For the fourth quarter 2015, adjusted EBITDA from continuing operations increased 115 percent to $2 billion, compared to $923 million for the fourth quarter 2014. Adjusted EBIT from continuing operations in the fourth quarter 2015 was $1.9 billion. Cash flow from operations for the fourth quarter of 2015 was $1.6 billion and cash and marketable securities were $1.1 billion as of December 31, 2015. Cash from operations in the quarter was impacted by the acquired R&D assets from Mimetogen, integration expenses and divestiture payments.
Operating Expenses
Total non-GAAP SG&A as a percent of non-GAAP revenue for the fourth quarter 2015 was 24.9 percent compared to 23.5 percent in the prior year period. Non-GAAP R&D investment for the fourth quarter 2015 was $338 million.

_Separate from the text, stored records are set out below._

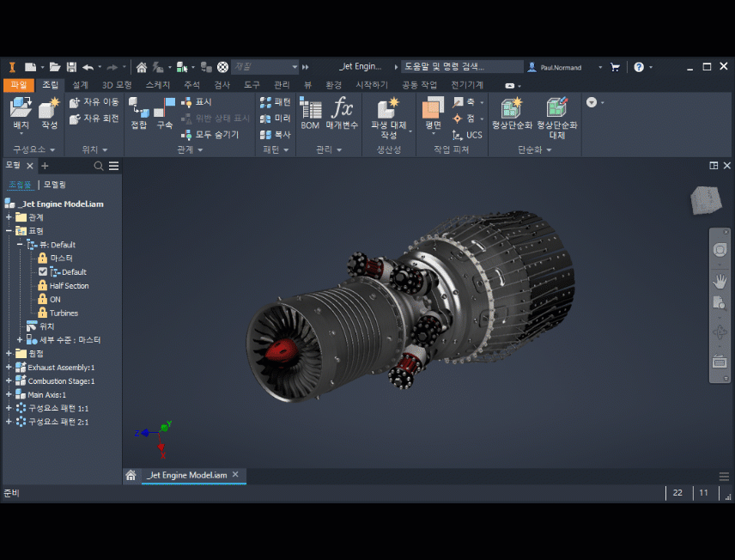Image resolution: width=735 pixels, height=560 pixels.
Task: Select Half Section view in browser tree
Action: [x=69, y=286]
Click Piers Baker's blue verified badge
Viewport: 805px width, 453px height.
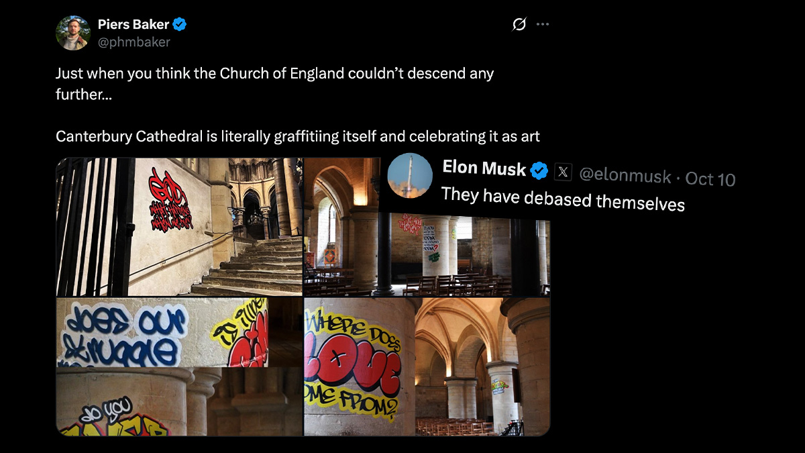click(180, 25)
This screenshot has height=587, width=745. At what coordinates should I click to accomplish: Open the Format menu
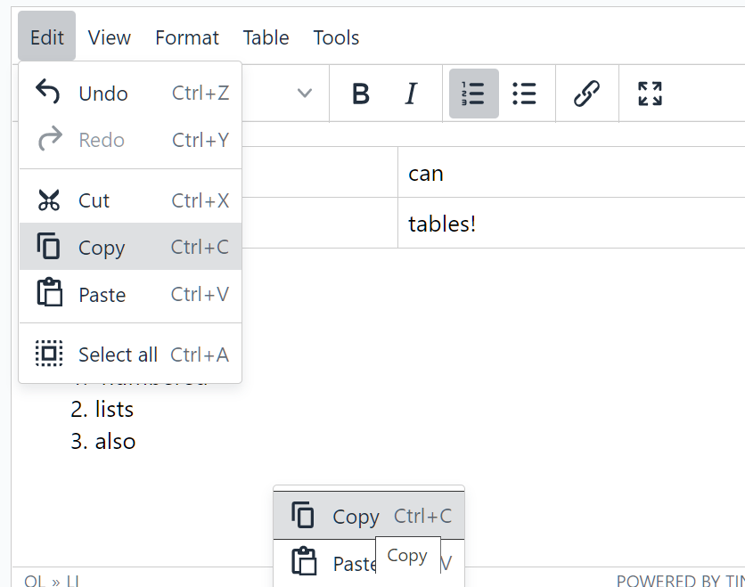pos(186,37)
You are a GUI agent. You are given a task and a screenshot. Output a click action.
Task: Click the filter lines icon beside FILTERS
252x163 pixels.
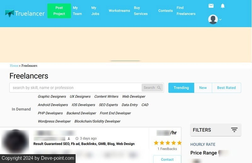(x=234, y=130)
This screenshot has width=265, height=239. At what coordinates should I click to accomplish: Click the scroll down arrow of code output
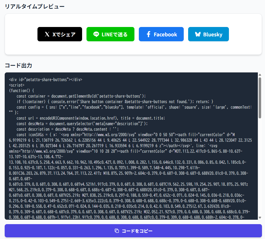(x=259, y=218)
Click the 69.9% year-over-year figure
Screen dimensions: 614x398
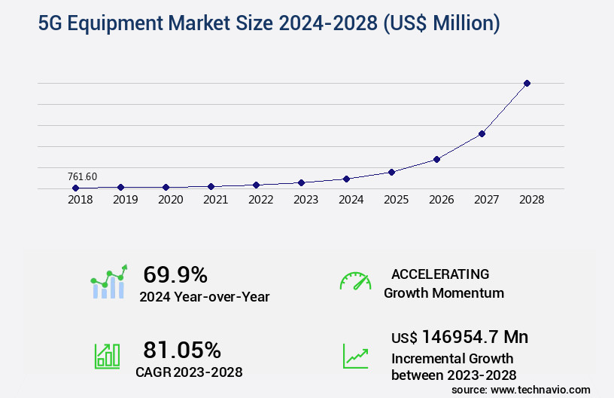(x=175, y=274)
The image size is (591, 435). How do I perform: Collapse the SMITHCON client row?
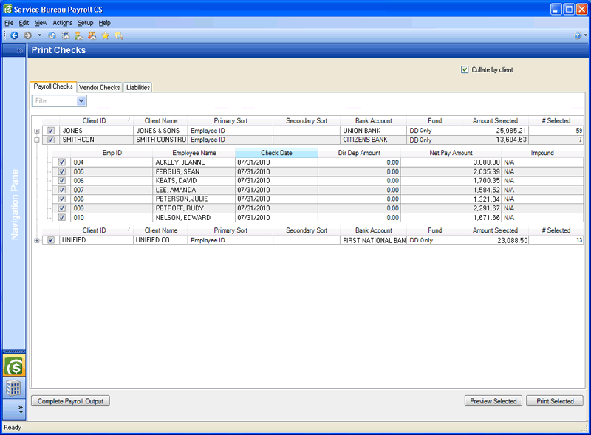[37, 140]
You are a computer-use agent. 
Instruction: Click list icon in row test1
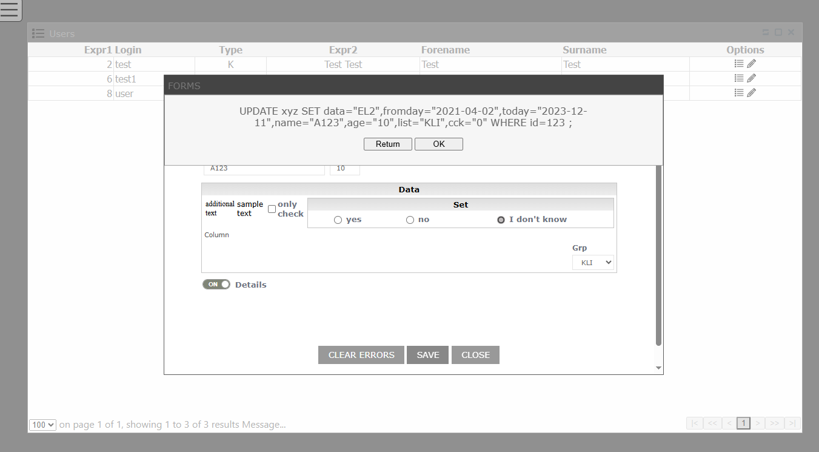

As of December 31, 2015, the Company had outstanding indebtedness of $42.7 billion primarily as a result of the legacy Allergan, Forest and other recent acquisitions.
Amortization and Tax
Amortization expense for the fourth quarter 2015 was $1.6 billion, compared to $753 million in the fourth quarter of 2014. The increase was primarily due to the acquisition of Allergan.
The Company’s non-GAAP continuing operations tax rate was 8.2 percent in the fourth quarter 2015.